Filter the lines below, keeping each one that holds "number".

-*-

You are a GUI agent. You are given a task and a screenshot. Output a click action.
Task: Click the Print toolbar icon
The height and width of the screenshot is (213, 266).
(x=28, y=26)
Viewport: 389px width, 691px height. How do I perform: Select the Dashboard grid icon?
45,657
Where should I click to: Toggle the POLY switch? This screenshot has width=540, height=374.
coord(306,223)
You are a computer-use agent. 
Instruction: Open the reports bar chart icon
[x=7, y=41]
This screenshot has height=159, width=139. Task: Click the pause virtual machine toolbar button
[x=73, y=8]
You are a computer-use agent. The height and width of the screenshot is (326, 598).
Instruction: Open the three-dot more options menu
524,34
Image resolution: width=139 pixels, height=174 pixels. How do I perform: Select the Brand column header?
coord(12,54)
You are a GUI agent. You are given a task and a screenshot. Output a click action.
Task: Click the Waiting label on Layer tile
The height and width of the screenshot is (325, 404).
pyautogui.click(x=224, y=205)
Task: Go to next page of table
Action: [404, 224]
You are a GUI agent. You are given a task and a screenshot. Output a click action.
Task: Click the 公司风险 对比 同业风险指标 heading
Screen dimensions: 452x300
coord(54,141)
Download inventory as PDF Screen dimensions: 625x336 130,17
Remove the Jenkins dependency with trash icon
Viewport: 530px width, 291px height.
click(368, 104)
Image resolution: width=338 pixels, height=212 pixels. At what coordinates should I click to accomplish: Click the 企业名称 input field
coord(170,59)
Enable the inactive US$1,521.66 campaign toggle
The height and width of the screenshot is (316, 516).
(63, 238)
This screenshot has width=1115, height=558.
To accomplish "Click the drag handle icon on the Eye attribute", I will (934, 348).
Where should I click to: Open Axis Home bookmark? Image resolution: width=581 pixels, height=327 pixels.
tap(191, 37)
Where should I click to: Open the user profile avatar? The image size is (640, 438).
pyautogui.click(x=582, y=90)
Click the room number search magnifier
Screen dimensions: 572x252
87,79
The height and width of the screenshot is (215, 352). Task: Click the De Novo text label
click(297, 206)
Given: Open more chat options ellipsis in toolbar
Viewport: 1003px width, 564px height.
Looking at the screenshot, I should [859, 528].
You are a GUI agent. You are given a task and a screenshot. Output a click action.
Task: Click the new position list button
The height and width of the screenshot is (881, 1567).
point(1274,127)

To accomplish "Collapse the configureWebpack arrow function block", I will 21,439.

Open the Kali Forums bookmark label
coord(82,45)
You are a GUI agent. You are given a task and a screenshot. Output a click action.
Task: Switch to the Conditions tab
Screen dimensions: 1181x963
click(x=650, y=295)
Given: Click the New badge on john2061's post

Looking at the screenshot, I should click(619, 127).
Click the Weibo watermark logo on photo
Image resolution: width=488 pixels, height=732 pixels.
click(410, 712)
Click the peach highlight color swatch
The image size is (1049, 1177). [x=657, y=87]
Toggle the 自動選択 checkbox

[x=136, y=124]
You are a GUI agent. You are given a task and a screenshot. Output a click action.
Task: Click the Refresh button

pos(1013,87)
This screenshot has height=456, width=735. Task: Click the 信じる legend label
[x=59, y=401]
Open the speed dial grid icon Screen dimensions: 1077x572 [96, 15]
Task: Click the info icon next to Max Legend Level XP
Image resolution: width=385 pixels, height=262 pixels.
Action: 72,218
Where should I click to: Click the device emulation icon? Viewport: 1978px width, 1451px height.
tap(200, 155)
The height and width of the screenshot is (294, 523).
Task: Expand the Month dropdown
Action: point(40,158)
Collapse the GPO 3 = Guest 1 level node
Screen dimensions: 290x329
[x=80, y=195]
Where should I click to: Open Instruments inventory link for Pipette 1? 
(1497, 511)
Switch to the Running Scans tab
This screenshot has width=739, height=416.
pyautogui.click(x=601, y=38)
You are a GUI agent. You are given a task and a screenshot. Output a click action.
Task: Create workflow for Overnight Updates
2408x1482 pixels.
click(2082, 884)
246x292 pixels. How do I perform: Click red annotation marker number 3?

-*-

Written reply
Click the room number search magnifier
246x292 pixels. How do I perform: Click red annotation marker number 3?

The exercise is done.